Last month I talked about how the coronavirus highlighted one of the key benefits of the cloud, namely the ability of staff to work remotely and log in from anywhere in the world — from tablets, phones, laptops and pretty much every other kind of device. Essentially, it enables businesses to function as normal even if they are forced to shut their physical offices to reduce the risk of infection.
Since early February, of course, the situation with Covid-19 has escalated dramatically. As of mid-March, it has seen a whole country, Italy, go into lockdown, been labelled a pandemic by the World Health Organisation, resulted in a travel ban for Europeans to the US and sent global stock markets into meltdown (Wednesday 12th March saw the biggest one-day fall in the FTSE 100 since 1987).
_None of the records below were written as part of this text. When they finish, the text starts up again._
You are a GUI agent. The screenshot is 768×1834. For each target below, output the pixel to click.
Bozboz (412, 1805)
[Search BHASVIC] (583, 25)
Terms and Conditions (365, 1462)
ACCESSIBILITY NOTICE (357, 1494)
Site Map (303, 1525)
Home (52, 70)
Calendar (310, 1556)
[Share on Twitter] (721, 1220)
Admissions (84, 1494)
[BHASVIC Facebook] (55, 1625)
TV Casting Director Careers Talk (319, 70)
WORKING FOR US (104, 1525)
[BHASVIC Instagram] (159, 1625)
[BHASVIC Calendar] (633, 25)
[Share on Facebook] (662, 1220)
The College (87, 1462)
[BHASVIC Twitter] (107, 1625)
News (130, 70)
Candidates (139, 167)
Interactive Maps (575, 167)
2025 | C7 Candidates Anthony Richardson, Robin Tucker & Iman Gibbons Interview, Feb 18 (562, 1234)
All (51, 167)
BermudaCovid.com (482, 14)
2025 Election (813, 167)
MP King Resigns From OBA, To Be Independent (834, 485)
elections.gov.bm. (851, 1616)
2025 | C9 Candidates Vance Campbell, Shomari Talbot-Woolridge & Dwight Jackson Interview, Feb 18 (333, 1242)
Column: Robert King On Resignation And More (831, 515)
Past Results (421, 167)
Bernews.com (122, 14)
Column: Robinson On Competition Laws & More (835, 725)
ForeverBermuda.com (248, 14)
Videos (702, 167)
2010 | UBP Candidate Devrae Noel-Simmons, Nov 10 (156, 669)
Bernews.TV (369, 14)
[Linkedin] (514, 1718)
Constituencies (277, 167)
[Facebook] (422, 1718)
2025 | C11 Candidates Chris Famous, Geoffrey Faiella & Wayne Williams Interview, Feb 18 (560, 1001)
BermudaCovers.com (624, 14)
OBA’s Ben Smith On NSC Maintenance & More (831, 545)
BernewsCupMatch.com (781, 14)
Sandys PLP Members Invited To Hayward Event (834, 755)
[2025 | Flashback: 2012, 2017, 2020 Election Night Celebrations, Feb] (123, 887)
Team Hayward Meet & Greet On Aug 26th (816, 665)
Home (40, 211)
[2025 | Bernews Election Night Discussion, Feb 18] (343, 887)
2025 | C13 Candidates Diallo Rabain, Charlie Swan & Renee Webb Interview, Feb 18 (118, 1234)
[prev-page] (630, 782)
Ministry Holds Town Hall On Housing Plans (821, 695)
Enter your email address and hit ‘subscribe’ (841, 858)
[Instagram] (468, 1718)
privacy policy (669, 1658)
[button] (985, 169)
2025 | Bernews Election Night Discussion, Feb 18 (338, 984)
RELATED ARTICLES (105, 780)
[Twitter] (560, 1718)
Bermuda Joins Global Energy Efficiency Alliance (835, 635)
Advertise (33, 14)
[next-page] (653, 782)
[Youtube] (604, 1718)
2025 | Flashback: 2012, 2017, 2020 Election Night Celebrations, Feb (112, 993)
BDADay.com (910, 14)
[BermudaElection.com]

In order to restrict infection rates among staff, and also protect their bottom lines, a growing number of companies led by the world’s tech giants — Twitter, Google, Facebook and Amazon among others — have implemented remote working policies across significant chunks of their workforces; and with every day that passes companies in every other sector of the economy are following suit.
It’s now increasingly clear that that Covid-19 has taken the world to a point where the way we work and the technologies we rely upon will never be the same again. It’s not an understatement to say that it has changed everything. Once we get through this, I can see a sea-change in the way businesses operate and interact with other businesses — and the cloud will be at the heart of that change.
For starters, there’s every chance the world’s leading companies will demand that all relevant companies in their supply chains ditch legacy tech as a matter of priority and utilise the cloud, as that will offer greater protection in the event of future outbreaks. The cloud — and by that I mean genuine cloud technology rather than hybrid solutions — will become mandatory rather than optional. Any company that isn’t pure cloud-based will be seen as a weak link. Accountancy practices, which are crucial service providers to every business, large and small, could be required to switch their technology especially quickly — either that or risk losing clients. Those that get ahead of the curve on this front are likely to reap disproportionate rewards.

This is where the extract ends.